Mix up your weekly meal rotation with something a little different! We've given wholesome broccoli-studded pasta a lift with silky marinated mozzarella, toasty pine nuts and herbaceous pesto!
Produced in a facility that processes milk, sesame, eggs, fish, shellfish, crustaceans, mustard, tree nuts, peanuts, wheat, soybean and sulphites.
170 g
Rigatoni
(Contains Wheat)
1 tbsp
Italian Seasoning
1 tbsp
Red Wine Vinegar
(Contains Sulphites)
125 g
Fresh Mozzarella
(Contains Milk)
227 g
Broccoli, florets
¼ cup
Basil Pesto
(Contains Milk)
50 g
Shallot
2 unit
Garlic, cloves
¼ cup
Parmesan Cheese, shredded
(Contains Milk)
113 g
Baby Tomatoes
28 g
Pine Nuts
(Contains Tree nuts)
3 tbsp
Oil*
¼ tsp
Salt*
0.13 tsp
Pepper*
Before starting, wash and dry all produce. Add 10 cups water and 2 tsp salt to a large pot (use same for 4 ppl). Cover and bring to a boil over high heat. Meanwhile, rip or tear mozzarella into bite-sized pieces into a medium bowl.Add 1 tbsp oil (dbl for 4 ppl), Italian Seasoning and vinegar. Season with salt and pepper, then toss to combine.
Finely chop broccoli. Peel, then cut shallot into 1/4-inch pieces. Peel, then mince or grate garlic. Halve tomatoes.

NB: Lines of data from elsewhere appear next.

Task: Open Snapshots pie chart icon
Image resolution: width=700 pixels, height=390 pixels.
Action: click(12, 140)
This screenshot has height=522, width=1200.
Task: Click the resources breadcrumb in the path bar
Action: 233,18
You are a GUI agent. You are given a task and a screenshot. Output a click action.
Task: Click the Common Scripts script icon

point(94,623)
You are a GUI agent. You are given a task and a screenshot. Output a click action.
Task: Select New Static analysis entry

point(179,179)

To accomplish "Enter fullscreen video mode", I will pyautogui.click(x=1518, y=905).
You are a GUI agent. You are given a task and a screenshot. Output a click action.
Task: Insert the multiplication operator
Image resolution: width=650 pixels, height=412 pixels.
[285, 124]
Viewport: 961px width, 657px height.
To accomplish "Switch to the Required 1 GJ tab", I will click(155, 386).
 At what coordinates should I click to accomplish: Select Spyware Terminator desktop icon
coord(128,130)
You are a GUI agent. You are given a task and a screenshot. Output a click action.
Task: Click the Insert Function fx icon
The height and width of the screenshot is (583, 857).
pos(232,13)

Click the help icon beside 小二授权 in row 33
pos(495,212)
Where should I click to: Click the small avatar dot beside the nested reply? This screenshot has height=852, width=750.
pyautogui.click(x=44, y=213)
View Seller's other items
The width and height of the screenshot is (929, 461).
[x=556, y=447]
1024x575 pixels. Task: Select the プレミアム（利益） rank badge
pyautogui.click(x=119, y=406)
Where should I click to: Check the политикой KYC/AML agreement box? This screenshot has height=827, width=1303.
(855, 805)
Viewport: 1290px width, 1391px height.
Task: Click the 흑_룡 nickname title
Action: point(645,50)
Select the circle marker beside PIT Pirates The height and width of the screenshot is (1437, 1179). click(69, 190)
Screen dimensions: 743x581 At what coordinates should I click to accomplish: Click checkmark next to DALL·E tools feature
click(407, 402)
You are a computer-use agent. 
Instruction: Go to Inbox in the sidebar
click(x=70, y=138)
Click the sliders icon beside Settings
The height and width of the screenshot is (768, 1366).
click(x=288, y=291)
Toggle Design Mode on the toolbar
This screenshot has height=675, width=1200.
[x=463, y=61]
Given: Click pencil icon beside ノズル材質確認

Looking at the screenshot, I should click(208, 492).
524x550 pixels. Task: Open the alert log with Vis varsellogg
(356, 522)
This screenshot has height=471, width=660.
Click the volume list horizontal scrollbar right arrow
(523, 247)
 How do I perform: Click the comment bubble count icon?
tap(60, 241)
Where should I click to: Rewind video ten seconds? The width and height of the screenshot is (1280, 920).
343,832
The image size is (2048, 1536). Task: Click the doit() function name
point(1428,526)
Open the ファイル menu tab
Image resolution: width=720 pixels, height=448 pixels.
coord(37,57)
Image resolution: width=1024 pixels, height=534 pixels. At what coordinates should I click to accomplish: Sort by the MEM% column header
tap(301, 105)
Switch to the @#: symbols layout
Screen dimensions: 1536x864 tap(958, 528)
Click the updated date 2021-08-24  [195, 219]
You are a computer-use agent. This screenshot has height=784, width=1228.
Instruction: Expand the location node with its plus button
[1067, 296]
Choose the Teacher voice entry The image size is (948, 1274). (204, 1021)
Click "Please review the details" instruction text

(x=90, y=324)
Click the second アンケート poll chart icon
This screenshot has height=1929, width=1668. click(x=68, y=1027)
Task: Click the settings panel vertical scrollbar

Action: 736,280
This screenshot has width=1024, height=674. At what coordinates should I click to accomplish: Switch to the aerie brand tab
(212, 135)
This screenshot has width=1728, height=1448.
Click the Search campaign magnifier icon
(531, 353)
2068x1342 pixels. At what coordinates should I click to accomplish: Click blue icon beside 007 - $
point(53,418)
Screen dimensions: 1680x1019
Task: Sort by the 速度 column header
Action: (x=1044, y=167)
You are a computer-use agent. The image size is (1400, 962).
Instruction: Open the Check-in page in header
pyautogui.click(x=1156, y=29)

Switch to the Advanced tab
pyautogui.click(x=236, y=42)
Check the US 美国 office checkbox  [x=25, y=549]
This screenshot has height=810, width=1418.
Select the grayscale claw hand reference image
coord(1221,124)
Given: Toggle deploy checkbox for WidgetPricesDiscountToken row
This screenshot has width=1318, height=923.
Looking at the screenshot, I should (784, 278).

Add rigatoni to the boiling water. Cook uncovered, stirring occasionally, until tender, 10-12 min. Reserve 1/2 cup pasta water (dbl for 4 ppl), then drain and return rigatoni to the same pot, off heat.
Meanwhile, heat a large non-stick pan over medium heat. When hot, add 2 tbsp oil (dbl for 4 ppl), then pine nuts, shallots and garlic. Season with salt and pepper. Cook, stirring often, until pine nuts are slightly toasted and shallots have softened, 3-4 min. Increase heat to medium-high. Add broccoli. Season with salt and pepper. Cook, stirring often, until broccoli is tender-crisp, 4-5 min.
Add pesto and reserved pasta water to the pan. Bring to a simmer, then reduce heat to medium, stirring until combined, 1-2 min.
Add sauce, Parmesan and tomatoes to the pot with rigatoni. Stir to combine.Divide pasta between bowls. Top with marinated mozzarella.